Extracted data entries
--------------------
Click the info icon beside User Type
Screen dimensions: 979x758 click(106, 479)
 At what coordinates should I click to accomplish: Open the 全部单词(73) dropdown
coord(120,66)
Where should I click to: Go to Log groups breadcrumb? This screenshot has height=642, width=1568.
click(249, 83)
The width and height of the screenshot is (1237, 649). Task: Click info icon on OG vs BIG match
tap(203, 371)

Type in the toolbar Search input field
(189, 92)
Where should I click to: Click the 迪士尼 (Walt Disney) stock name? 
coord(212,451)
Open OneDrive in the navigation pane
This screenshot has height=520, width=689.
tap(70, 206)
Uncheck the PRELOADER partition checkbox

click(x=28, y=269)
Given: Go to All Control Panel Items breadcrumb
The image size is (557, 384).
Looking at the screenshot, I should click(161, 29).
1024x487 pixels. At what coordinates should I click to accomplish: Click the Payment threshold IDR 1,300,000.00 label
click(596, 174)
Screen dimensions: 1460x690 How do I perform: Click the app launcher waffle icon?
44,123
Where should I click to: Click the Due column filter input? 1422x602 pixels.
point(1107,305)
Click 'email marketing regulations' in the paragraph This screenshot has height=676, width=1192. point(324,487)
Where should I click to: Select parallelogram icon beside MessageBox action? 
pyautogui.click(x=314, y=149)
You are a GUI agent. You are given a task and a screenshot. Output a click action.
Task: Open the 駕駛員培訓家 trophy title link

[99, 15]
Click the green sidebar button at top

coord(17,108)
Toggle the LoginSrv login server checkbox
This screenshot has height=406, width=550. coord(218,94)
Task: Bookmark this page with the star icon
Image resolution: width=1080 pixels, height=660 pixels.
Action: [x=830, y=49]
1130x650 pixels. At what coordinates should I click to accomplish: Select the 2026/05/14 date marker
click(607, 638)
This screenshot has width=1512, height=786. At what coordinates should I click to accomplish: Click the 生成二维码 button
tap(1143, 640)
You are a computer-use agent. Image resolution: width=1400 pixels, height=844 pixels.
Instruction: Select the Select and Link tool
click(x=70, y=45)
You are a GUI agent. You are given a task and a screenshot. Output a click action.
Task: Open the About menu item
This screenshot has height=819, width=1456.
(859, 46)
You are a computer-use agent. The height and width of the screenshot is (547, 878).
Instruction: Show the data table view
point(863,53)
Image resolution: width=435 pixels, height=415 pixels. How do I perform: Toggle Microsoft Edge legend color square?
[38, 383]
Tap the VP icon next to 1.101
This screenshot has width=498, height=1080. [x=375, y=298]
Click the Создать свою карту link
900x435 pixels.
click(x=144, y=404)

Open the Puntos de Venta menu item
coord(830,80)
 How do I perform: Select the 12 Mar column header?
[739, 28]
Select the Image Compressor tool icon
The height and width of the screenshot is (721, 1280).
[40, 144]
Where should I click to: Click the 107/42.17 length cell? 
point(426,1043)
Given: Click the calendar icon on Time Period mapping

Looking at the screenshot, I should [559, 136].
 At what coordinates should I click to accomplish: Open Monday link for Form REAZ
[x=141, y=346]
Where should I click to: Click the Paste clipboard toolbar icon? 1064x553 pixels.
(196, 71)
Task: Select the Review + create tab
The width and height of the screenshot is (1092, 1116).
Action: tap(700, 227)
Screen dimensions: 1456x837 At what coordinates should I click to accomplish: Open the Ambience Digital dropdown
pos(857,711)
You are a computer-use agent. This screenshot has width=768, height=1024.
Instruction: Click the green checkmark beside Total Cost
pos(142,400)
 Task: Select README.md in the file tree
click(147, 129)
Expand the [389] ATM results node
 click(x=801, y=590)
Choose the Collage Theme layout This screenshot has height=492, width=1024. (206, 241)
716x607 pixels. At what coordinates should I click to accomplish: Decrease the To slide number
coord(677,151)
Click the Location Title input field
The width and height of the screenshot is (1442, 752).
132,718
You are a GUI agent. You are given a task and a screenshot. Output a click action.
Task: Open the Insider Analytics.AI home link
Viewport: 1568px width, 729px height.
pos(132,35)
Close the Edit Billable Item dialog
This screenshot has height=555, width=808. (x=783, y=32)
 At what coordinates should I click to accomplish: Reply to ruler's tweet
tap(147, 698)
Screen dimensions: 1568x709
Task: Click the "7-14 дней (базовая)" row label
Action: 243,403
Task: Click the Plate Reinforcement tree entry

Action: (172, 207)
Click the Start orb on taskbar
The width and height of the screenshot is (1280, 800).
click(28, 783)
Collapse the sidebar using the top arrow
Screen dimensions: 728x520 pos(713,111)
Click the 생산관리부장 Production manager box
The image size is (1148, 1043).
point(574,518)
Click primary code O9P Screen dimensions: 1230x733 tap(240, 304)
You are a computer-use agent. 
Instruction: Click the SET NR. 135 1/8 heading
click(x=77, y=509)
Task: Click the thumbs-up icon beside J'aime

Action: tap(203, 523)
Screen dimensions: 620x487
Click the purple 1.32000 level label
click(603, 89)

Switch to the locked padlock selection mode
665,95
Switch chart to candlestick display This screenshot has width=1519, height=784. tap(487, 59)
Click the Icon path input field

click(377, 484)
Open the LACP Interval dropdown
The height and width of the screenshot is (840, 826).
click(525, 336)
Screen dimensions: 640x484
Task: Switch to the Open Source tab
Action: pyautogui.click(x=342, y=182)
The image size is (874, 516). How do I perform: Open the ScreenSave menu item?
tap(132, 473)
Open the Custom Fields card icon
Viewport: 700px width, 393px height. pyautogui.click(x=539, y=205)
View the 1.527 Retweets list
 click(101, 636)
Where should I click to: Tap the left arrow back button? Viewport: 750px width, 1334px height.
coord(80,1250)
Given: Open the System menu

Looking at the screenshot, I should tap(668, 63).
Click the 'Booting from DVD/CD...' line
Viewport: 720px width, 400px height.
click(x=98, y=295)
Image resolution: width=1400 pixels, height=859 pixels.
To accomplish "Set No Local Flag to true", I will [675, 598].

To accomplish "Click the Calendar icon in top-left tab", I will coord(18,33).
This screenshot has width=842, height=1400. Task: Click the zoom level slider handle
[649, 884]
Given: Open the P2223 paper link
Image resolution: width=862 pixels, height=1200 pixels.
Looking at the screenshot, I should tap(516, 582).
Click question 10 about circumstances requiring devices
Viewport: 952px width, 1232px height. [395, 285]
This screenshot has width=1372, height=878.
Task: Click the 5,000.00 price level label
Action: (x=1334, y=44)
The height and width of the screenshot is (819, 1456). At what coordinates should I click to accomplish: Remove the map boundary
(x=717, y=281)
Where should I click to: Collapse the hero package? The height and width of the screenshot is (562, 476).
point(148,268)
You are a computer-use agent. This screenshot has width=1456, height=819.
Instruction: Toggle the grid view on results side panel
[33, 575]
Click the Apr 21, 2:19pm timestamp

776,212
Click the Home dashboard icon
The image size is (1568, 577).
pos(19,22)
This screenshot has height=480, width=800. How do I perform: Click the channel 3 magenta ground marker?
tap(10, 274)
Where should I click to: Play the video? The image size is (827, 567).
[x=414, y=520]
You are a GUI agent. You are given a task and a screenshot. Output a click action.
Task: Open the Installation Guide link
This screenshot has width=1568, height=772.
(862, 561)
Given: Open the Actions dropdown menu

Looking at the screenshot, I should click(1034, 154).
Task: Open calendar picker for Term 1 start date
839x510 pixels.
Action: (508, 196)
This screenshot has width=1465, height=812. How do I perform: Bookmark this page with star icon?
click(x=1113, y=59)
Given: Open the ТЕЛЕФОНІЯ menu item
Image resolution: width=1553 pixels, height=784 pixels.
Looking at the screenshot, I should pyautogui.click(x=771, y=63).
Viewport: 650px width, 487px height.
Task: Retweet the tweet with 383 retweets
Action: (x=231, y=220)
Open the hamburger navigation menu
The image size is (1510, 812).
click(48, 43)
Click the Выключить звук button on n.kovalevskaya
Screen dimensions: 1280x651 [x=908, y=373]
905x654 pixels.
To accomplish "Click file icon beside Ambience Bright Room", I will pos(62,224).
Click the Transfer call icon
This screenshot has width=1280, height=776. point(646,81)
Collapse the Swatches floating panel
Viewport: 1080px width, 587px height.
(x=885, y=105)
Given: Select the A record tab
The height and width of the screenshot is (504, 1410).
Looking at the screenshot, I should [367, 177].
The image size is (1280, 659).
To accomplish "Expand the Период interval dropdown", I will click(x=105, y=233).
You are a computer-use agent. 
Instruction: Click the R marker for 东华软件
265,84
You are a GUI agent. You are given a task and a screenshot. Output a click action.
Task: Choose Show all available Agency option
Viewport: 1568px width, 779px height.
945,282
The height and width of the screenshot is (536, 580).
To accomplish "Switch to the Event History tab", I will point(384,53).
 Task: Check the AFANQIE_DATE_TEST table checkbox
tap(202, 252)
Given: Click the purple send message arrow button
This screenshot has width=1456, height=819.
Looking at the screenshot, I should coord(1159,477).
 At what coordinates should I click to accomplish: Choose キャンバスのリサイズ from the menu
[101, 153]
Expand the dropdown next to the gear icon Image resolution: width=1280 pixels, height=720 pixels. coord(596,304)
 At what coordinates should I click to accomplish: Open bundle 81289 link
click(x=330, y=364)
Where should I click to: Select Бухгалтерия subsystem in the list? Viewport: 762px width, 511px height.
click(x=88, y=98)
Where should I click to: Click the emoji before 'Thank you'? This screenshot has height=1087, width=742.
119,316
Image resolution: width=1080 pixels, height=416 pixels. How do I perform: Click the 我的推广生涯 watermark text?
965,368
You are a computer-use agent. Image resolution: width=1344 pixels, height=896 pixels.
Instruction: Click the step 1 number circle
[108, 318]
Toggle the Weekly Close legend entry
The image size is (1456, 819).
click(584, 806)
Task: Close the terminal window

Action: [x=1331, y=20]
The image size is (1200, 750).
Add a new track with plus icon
--------------------
> _EXERCISE DETAILS_
Write out the listing without any changes, from its first line through the line that contains "point(1107,305)".

> _FULL RESPONSE_
Click the info icon beside User Type
Screen dimensions: 979x758 click(106, 479)
 At what coordinates should I click to accomplish: Open the 全部单词(73) dropdown
coord(120,66)
Where should I click to: Go to Log groups breadcrumb? This screenshot has height=642, width=1568.
click(249, 83)
The width and height of the screenshot is (1237, 649). Task: Click info icon on OG vs BIG match
tap(203, 371)

Type in the toolbar Search input field
(189, 92)
Where should I click to: Click the 迪士尼 (Walt Disney) stock name? 
coord(212,451)
Open OneDrive in the navigation pane
This screenshot has height=520, width=689.
tap(70, 206)
Uncheck the PRELOADER partition checkbox

click(x=28, y=269)
Given: Go to All Control Panel Items breadcrumb
The image size is (557, 384).
Looking at the screenshot, I should click(161, 29).
1024x487 pixels. At what coordinates should I click to accomplish: Click the Payment threshold IDR 1,300,000.00 label
click(596, 174)
Screen dimensions: 1460x690 How do I perform: Click the app launcher waffle icon?
44,123
Where should I click to: Click the Due column filter input? 1422x602 pixels.
point(1107,305)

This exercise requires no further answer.